> _Exercise requirements_
Reproduce verbatim the span of the Chinese-medicine cough text between "Inevitably there is" and "asthma in children.", inclusive.

> _Source extract_
....................
Another way of saying 'cough' in Chinese medicine is 'Rebellious Lung energy'. In other words, a cough is caused by disruption of the Lung qi that causes it to rebell upwards. Now, there are many reasons why this may occur and I will give an overview of some of the mechanisms within Chinese Medicine Theory that could result in rebellious Lung Qi, or a cough.
A cough can occur because there is some kind of obstruction in the Lungs that prevents the proper movement of energy. This obstruction may be very tangible, such as phlegm on the chest that causes a rattling cough with the production of phlegm. In this case phlegm in the Lungs prevents the proper movement of Lung energy. Phlegm in this case is termed a 'pathogen'. A pathogen is something in the body this is able to create an imbalance or illness. There are other types of pathogen that can effect the movement of Lung qi but they are not so obvious and they may not be visible, however the symptoms will be. For example, asthma is characterised by Wind lodged in the chest. Wind is not visible, however it does disrupt the movement of qi in the chest and can lead to chest tightness & wheezing. Pathogens often interact as well. For example, if there is Wind lodged in the chest then the Lung qi mechanism will be disrupted and this can lead to phlegm accumulating. Wind is a Chinese medical term that has many different meanings.
Inevitably there is a weakness in the lungs that allows a pathogen to gain a foothold. Sometimes these pathogens never completely disappear, as is the case with children who suffer from recurrent coughs & colds that are repeatedly treated with antibiotics. This in term can lead to asthma in children.
....................
> _Data for analysis_
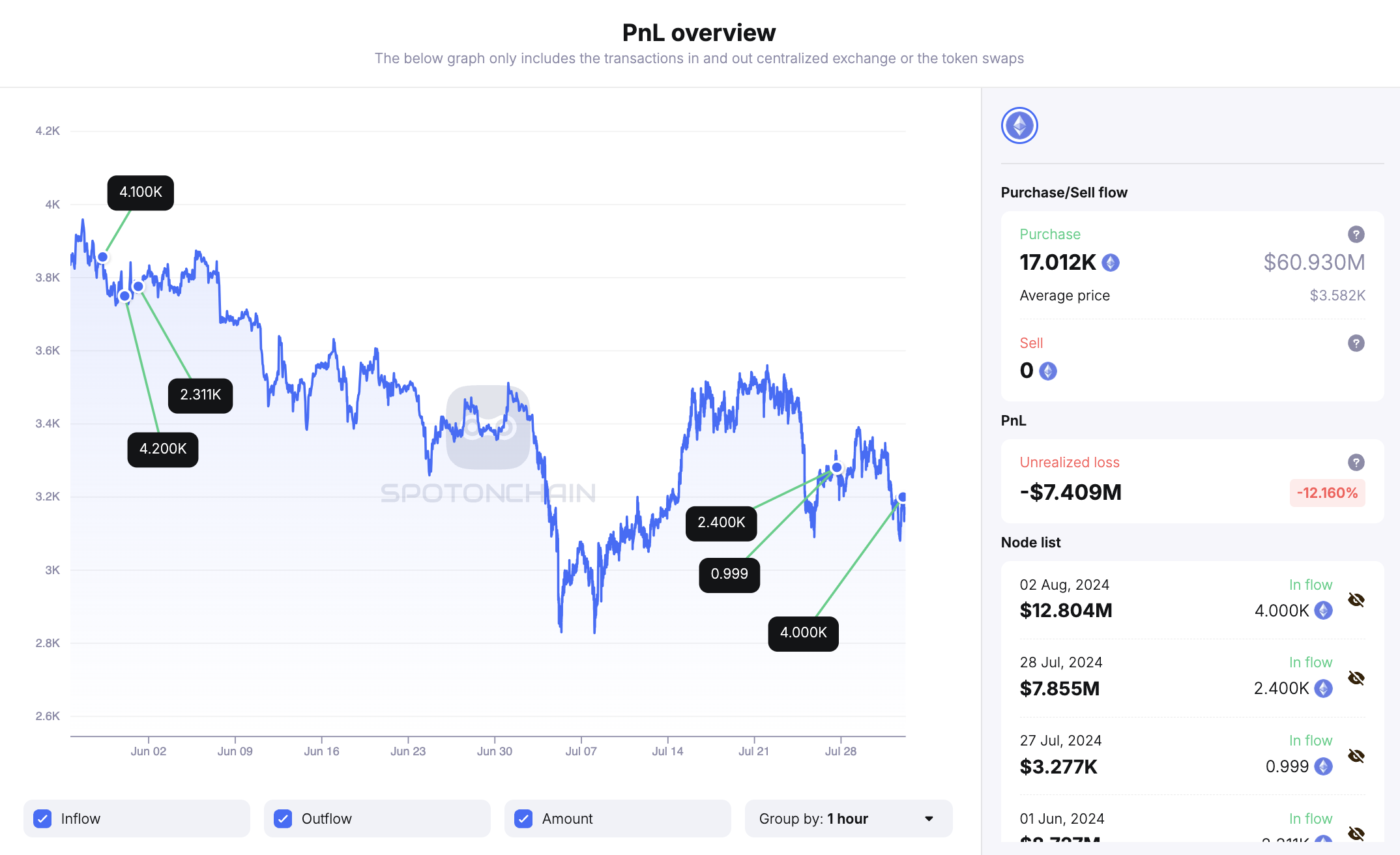The width and height of the screenshot is (1400, 855).
Task: Open the Unrealized loss help icon
Action: pos(1356,463)
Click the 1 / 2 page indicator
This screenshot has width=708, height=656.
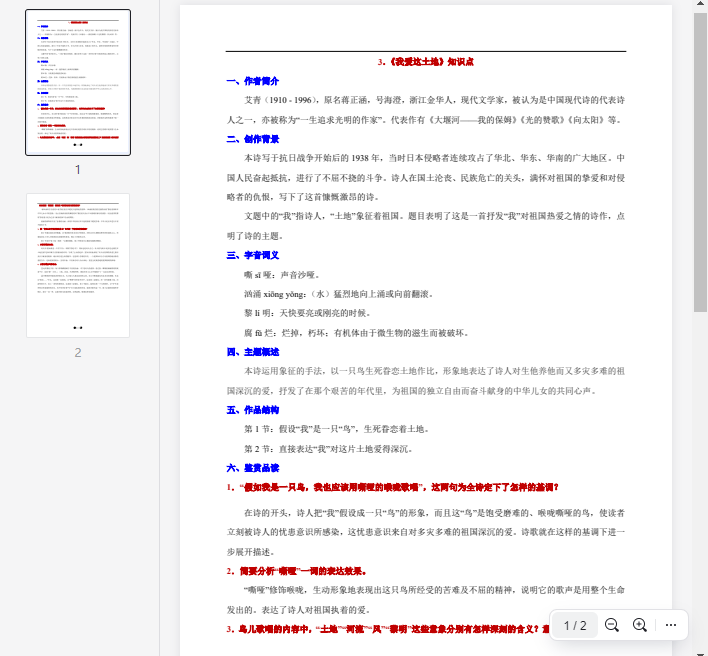tap(575, 625)
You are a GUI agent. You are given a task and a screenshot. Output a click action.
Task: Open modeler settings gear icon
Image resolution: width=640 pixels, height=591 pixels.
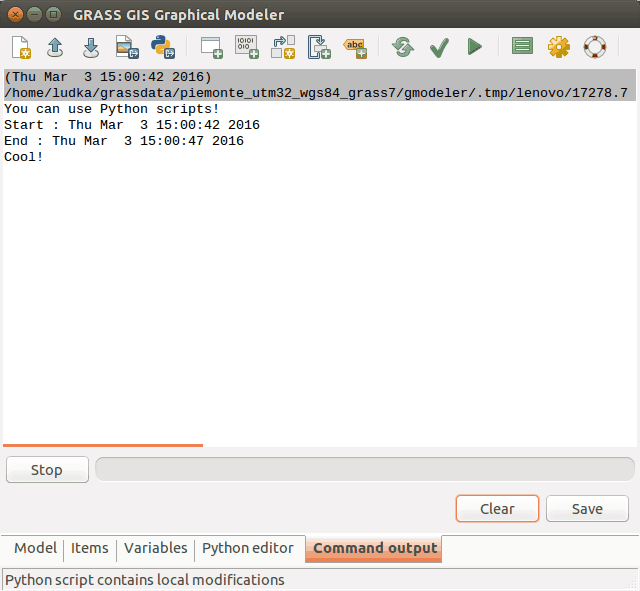coord(558,47)
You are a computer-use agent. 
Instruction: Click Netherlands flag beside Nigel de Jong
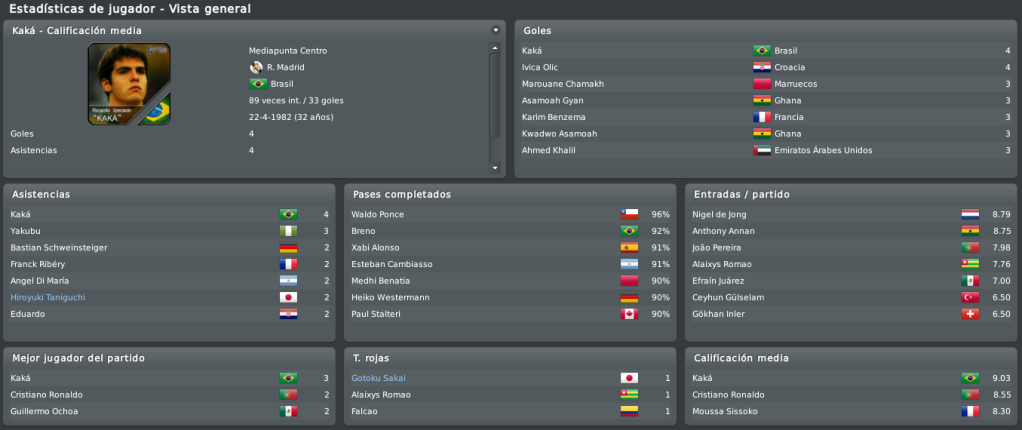(970, 214)
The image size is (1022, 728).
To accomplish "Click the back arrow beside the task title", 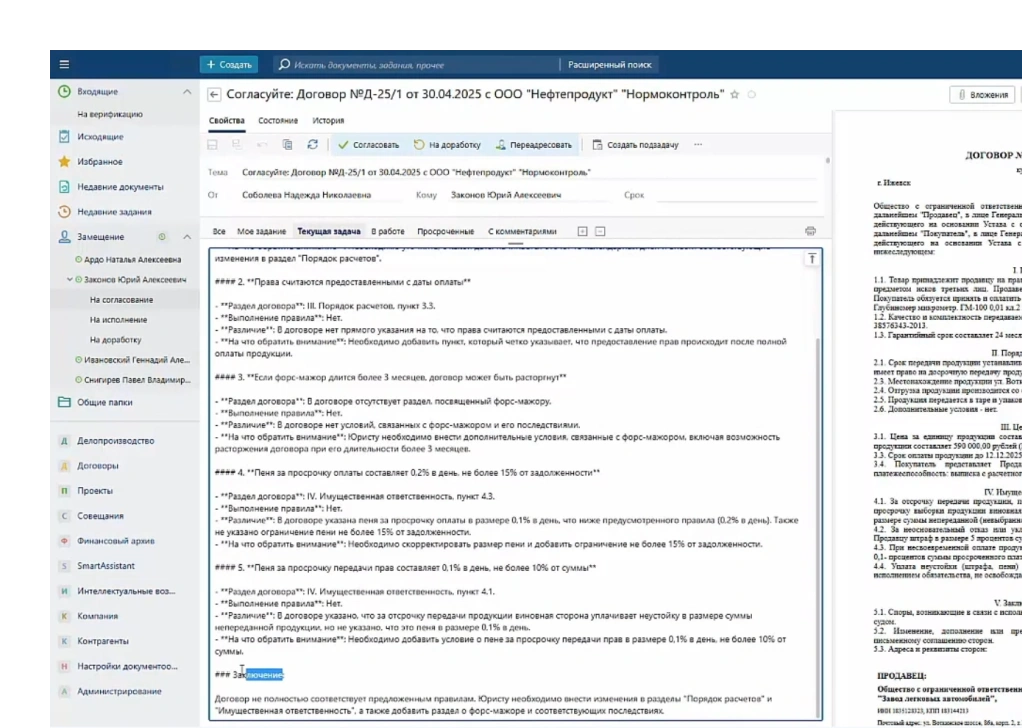I will (x=214, y=95).
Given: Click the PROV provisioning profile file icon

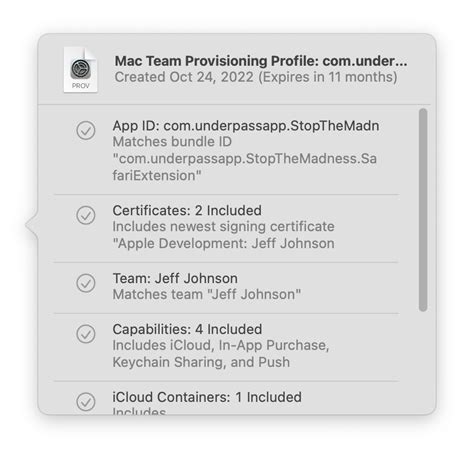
....................
> _Solution for this task_
Inevitably there is a weakness in the lungs that allows a pathogen to gain a foothold. Sometimes these pathogens never completely disappear, as is the case with children who suffer from recurrent coughs & colds that are repeatedly treated with antibiotics. This in term can lead to asthma in children.